:: MATERIAL SUPPLIED
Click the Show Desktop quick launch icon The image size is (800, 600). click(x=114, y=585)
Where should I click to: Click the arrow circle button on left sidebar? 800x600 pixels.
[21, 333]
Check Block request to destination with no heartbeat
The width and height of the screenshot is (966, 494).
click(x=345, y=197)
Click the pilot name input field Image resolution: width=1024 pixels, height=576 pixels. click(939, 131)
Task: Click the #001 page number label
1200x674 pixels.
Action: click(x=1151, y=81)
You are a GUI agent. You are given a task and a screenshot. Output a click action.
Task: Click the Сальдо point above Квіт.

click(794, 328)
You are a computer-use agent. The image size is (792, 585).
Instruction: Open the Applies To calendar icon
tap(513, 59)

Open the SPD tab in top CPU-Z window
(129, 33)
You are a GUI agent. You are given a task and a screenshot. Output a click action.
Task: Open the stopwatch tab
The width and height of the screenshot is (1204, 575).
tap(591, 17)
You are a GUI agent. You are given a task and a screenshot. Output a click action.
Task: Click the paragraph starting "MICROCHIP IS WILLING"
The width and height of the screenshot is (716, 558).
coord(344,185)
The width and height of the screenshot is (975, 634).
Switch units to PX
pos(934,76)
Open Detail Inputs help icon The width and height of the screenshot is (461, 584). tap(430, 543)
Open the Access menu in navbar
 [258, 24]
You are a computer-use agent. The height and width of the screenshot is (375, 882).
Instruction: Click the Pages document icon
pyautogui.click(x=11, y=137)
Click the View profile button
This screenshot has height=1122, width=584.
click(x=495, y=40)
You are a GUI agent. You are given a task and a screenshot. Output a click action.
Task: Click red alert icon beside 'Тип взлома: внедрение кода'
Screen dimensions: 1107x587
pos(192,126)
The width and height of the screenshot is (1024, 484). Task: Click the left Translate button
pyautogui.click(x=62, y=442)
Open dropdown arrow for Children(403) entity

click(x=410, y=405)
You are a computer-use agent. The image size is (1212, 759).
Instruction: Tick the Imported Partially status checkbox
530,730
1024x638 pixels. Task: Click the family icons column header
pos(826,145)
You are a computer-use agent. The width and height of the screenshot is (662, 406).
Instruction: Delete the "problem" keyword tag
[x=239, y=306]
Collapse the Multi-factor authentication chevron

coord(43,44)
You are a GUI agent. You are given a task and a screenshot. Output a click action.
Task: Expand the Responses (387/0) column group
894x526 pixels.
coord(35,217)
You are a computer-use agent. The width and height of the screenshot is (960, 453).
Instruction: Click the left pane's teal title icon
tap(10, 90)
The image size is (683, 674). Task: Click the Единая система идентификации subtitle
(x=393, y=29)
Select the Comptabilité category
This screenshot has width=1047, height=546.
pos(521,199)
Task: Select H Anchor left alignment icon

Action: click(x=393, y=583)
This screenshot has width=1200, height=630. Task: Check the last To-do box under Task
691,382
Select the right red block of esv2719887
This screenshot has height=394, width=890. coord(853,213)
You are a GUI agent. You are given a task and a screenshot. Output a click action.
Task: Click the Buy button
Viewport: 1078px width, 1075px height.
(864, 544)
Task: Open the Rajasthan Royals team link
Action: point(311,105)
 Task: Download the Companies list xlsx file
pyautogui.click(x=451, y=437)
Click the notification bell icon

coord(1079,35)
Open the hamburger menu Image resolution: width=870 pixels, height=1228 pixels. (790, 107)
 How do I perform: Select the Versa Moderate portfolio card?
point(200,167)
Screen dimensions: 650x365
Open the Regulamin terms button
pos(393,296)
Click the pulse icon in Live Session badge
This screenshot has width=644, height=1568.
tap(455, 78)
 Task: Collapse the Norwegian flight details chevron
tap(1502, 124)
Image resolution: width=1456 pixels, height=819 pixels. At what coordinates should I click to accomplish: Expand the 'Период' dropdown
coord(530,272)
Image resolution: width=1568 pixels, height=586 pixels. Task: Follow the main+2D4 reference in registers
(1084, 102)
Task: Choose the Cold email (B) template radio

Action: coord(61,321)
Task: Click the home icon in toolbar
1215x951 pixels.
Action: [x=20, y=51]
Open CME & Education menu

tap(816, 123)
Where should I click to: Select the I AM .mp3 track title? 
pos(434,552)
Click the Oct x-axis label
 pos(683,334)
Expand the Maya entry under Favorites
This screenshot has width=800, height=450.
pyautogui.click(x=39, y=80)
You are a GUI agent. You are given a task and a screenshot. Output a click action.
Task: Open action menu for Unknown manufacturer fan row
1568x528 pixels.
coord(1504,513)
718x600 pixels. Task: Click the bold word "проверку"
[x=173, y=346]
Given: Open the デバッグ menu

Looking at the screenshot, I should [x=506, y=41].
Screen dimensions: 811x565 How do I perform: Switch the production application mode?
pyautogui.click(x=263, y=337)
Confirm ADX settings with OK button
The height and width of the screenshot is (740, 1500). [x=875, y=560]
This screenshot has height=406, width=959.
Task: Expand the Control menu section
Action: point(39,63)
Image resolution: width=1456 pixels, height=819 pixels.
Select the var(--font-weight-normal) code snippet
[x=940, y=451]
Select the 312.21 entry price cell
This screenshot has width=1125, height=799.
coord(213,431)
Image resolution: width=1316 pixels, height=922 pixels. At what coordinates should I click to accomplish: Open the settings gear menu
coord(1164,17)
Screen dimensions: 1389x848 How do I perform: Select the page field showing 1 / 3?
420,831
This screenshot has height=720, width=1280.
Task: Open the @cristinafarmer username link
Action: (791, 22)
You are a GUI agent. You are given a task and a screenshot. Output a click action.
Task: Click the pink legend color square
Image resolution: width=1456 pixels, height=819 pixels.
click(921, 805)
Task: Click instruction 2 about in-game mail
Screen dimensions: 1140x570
::::
Read through the data above. Report each line that has the word "computer".

- [WRITTEN SOLUTION]
You are a computer-use agent. The image size is (792, 585).
You are a computer-use agent. The height and width of the screenshot is (375, 882).
You are a computer-use agent. The image size is (1212, 759).
You are a computer-use agent. The width and height of the screenshot is (662, 406).
You are a computer-use agent. The width and height of the screenshot is (960, 453).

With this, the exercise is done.